_ASSIGNED TASK_
From the entries below, please output exactly the lines starting at the one containing "Desktop-App [button] (385, 1821)" and ending at the one containing "FUN365 | Fukushi", both included.
===== DATA TO EXAMINE
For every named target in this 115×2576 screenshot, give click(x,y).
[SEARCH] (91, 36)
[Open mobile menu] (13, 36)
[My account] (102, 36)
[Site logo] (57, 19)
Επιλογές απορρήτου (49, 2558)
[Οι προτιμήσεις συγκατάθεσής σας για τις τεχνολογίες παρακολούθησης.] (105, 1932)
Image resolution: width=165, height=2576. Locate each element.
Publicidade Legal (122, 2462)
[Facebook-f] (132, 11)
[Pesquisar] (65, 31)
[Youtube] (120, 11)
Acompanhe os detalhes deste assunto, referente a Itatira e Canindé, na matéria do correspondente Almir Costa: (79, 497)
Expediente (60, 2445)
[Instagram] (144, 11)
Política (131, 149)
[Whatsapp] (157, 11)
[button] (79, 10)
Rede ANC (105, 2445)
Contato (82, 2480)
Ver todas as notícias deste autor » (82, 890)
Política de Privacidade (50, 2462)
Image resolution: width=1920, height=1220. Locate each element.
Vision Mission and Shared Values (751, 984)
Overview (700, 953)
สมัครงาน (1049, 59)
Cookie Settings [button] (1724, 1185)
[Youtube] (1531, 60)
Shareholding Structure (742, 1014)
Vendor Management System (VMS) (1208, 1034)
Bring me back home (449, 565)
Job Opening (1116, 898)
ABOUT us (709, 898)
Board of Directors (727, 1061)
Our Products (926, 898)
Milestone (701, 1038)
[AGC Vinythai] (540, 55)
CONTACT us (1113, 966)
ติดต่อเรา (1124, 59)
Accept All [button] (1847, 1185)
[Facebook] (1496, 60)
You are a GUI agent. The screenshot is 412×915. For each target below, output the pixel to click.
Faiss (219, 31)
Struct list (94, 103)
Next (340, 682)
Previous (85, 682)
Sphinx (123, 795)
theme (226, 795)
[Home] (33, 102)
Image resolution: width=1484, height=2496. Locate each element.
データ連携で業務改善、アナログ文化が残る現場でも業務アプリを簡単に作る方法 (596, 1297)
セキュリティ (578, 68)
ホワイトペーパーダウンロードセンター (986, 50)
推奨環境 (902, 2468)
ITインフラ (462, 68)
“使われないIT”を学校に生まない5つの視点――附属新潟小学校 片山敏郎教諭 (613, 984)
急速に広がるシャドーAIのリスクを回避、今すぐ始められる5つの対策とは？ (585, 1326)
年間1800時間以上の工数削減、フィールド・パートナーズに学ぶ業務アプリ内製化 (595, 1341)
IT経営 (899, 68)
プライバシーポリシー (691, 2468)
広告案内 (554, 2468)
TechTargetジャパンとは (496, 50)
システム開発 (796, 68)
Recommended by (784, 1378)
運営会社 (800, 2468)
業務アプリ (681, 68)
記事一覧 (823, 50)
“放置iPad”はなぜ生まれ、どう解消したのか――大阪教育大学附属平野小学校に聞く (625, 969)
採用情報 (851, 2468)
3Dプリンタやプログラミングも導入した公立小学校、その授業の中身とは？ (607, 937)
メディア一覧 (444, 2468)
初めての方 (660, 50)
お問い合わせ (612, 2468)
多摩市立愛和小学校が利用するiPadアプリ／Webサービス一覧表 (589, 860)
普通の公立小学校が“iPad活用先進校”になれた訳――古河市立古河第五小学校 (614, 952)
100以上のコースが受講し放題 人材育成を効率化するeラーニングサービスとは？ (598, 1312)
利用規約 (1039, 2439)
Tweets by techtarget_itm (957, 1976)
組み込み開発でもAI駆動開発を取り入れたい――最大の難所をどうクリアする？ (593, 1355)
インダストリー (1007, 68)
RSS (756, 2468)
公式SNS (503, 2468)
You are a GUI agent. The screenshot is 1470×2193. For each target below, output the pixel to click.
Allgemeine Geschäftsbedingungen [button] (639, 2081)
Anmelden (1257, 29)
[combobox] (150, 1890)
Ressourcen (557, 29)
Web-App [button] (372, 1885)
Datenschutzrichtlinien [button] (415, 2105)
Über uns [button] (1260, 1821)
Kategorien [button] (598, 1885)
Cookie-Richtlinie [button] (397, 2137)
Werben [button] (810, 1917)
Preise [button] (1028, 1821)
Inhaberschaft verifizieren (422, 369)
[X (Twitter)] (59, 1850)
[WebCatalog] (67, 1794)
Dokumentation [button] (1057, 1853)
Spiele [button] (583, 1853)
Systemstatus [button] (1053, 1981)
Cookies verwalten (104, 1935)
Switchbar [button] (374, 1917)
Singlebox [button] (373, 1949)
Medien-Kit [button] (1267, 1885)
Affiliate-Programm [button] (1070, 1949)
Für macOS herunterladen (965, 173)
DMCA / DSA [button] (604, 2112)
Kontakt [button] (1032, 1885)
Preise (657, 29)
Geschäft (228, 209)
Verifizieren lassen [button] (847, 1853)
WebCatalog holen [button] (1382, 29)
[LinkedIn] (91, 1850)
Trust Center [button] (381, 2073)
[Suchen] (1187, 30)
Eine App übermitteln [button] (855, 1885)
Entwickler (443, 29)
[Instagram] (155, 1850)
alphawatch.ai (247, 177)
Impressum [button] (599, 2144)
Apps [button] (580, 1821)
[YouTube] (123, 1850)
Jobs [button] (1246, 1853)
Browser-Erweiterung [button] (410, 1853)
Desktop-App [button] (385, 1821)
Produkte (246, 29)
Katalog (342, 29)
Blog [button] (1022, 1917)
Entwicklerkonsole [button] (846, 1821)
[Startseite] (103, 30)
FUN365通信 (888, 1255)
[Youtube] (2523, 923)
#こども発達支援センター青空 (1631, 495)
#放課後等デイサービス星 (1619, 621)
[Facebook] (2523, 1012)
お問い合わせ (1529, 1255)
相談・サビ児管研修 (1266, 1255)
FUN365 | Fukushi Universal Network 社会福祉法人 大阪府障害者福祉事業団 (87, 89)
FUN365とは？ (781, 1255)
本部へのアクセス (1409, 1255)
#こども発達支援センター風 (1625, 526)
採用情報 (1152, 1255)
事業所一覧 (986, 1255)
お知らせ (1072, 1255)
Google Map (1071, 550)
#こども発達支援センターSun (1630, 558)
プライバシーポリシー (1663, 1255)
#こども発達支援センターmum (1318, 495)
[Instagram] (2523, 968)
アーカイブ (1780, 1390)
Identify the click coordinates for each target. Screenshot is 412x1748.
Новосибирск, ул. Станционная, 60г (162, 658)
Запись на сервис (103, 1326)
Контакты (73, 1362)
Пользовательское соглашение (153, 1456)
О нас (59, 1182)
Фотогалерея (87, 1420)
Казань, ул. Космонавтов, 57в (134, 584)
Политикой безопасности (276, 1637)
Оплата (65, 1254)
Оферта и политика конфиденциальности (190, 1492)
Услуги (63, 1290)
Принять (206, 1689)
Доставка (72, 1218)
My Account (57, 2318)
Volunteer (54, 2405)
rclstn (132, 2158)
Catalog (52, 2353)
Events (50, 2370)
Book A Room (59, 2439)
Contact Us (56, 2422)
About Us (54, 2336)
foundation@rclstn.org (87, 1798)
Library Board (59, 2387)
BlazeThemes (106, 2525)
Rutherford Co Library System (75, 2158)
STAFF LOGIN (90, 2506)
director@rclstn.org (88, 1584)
==========
_RESULT BELOW_
Desktop-App [button] (385, 1821)
Produkte (246, 29)
Katalog (342, 29)
Blog [button] (1022, 1917)
Entwicklerkonsole [button] (846, 1821)
[Startseite] (103, 30)
FUN365通信 (888, 1255)
[Youtube] (2523, 923)
#こども発達支援センター青空 (1631, 495)
#放課後等デイサービス星 (1619, 621)
[Facebook] (2523, 1012)
お問い合わせ (1529, 1255)
相談・サビ児管研修 (1266, 1255)
FUN365 | Fukushi Universal Network 社会福祉法人 大阪府障害者福祉事業団 (87, 89)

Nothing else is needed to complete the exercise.